[Saved entries]
Segment Open

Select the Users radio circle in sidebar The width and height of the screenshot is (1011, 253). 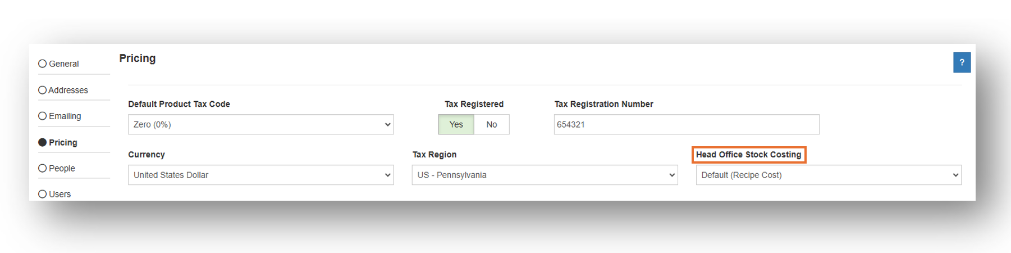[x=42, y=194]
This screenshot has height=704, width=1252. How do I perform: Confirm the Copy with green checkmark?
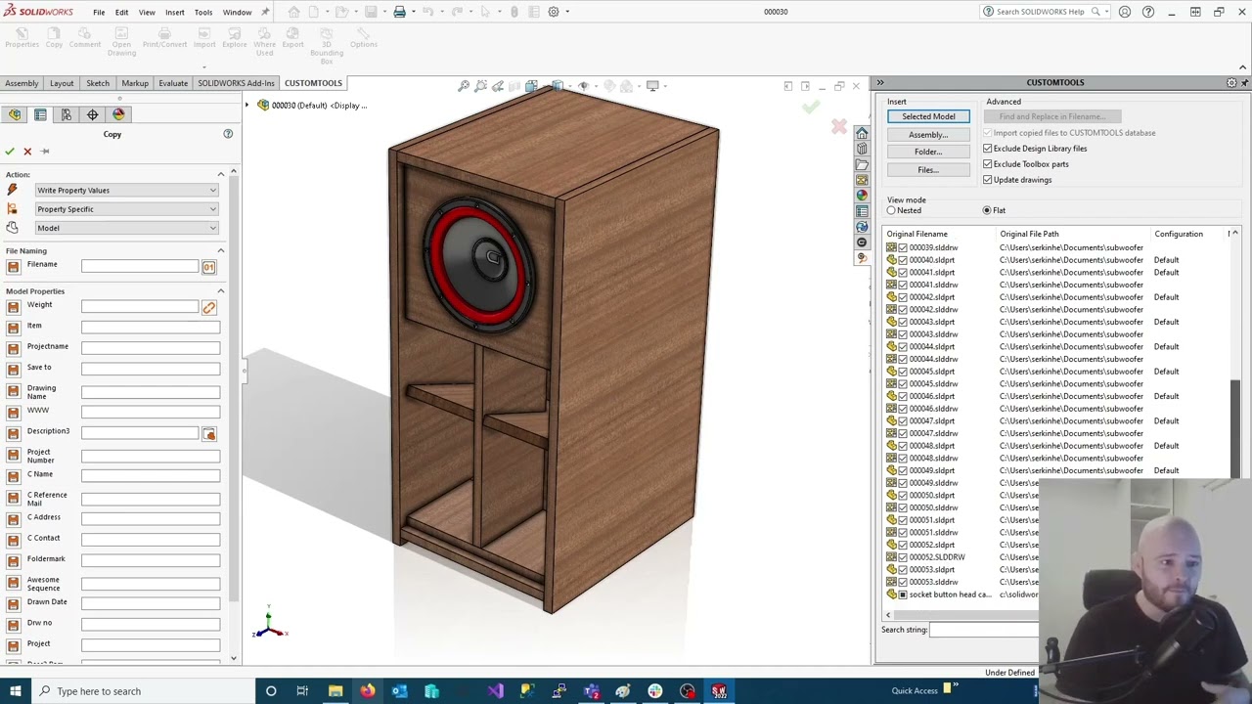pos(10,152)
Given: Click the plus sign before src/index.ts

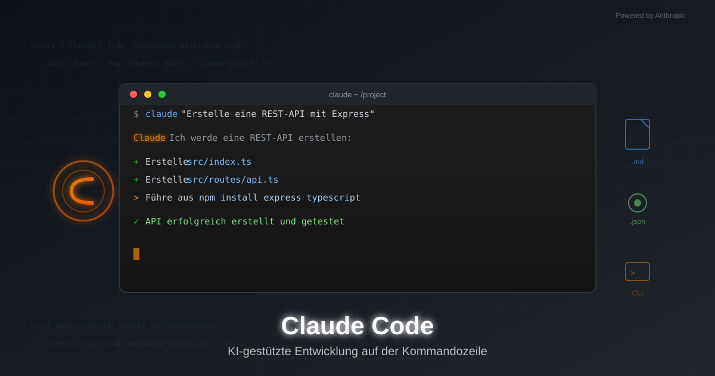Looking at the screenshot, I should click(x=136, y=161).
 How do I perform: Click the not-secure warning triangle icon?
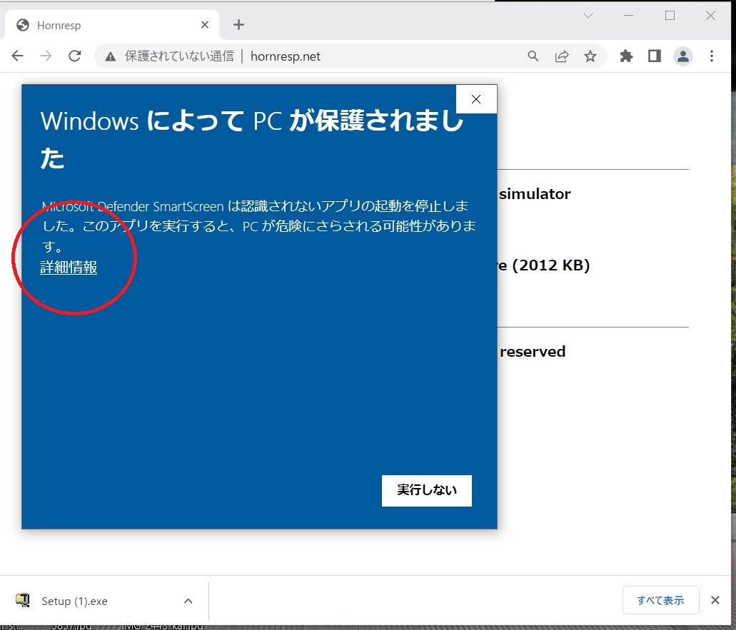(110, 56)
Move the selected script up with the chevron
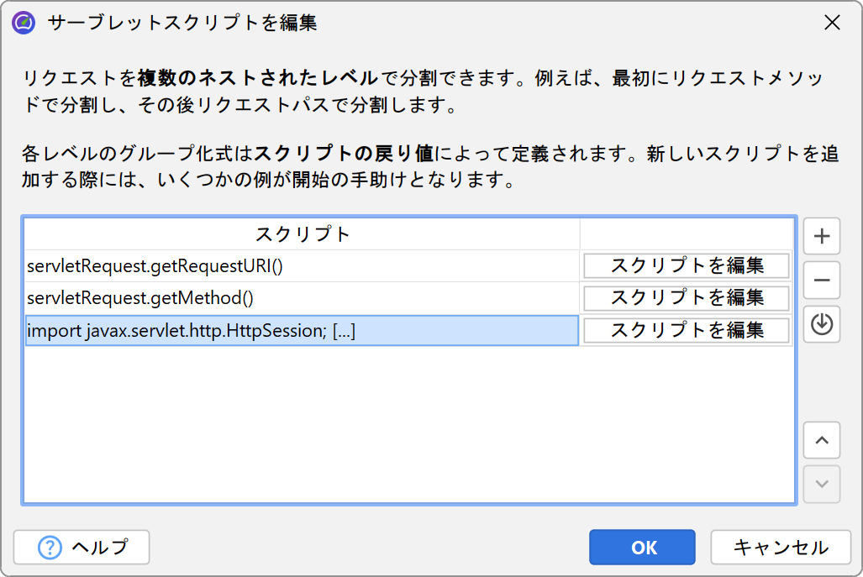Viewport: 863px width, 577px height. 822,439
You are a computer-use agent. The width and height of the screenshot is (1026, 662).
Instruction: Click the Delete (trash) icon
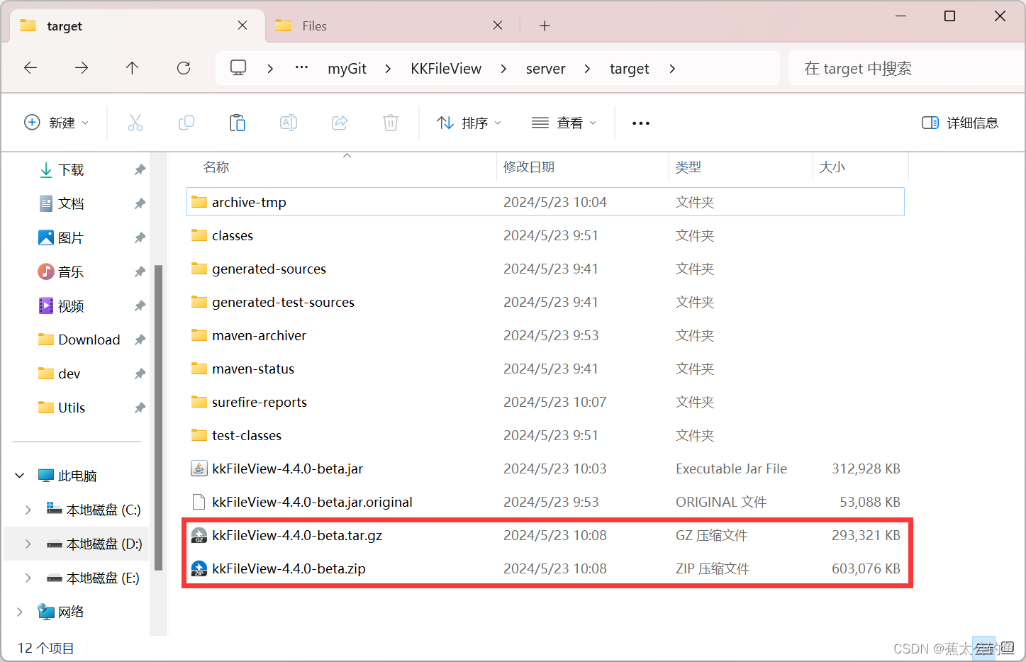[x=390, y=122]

Segment Closed
Segment Open

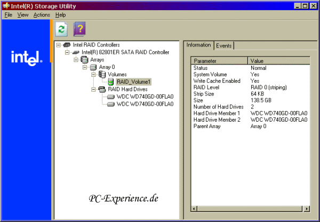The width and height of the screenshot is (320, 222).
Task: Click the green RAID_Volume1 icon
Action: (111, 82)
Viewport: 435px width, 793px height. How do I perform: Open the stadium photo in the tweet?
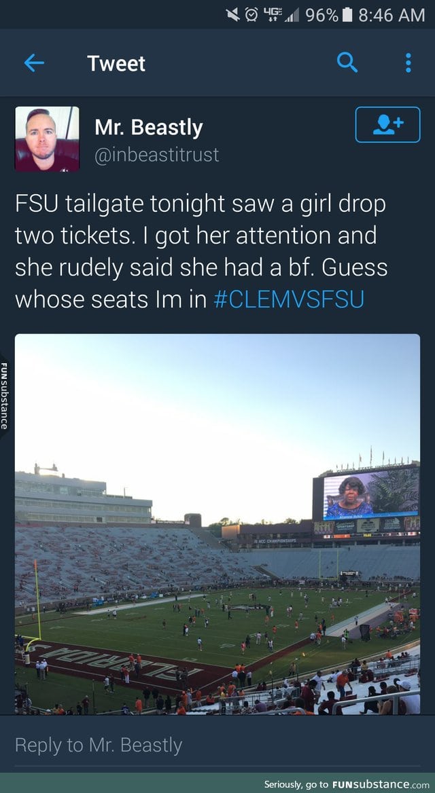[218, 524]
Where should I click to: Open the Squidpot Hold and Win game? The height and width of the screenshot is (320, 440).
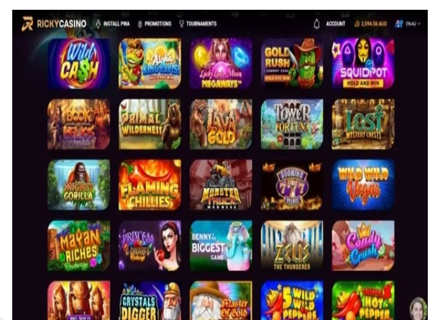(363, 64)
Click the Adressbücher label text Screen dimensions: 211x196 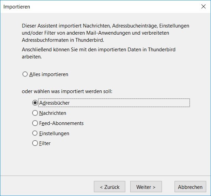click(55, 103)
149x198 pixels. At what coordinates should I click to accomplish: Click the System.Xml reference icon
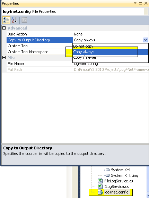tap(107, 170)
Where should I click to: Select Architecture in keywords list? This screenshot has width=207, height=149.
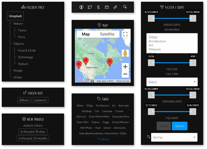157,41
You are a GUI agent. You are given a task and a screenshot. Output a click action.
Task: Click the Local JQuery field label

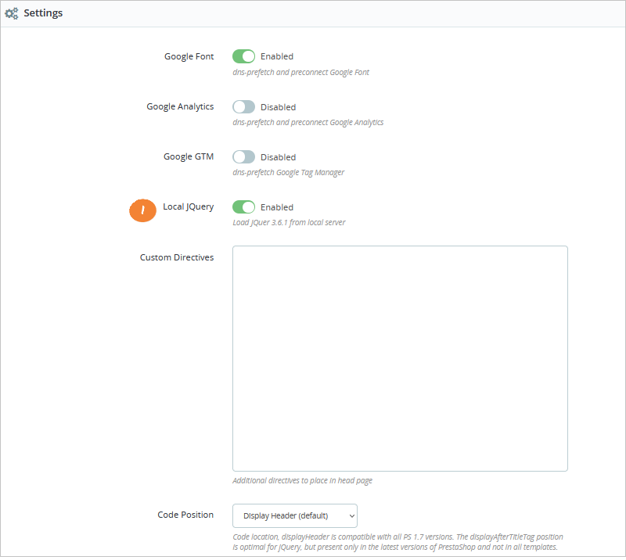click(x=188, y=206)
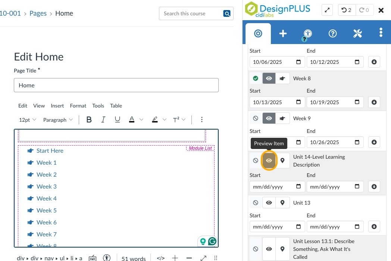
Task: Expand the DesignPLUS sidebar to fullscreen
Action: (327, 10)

Segment Closed

TASK TO COMPLETE: What is needed is a copy of every line above in which "agent" appears.

RESULT OF THIS TASK:
You are a computer-use agent. The width and height of the screenshot is (1026, 662).
You are a GUI agent. You are given a task and a screenshot. Output a click action.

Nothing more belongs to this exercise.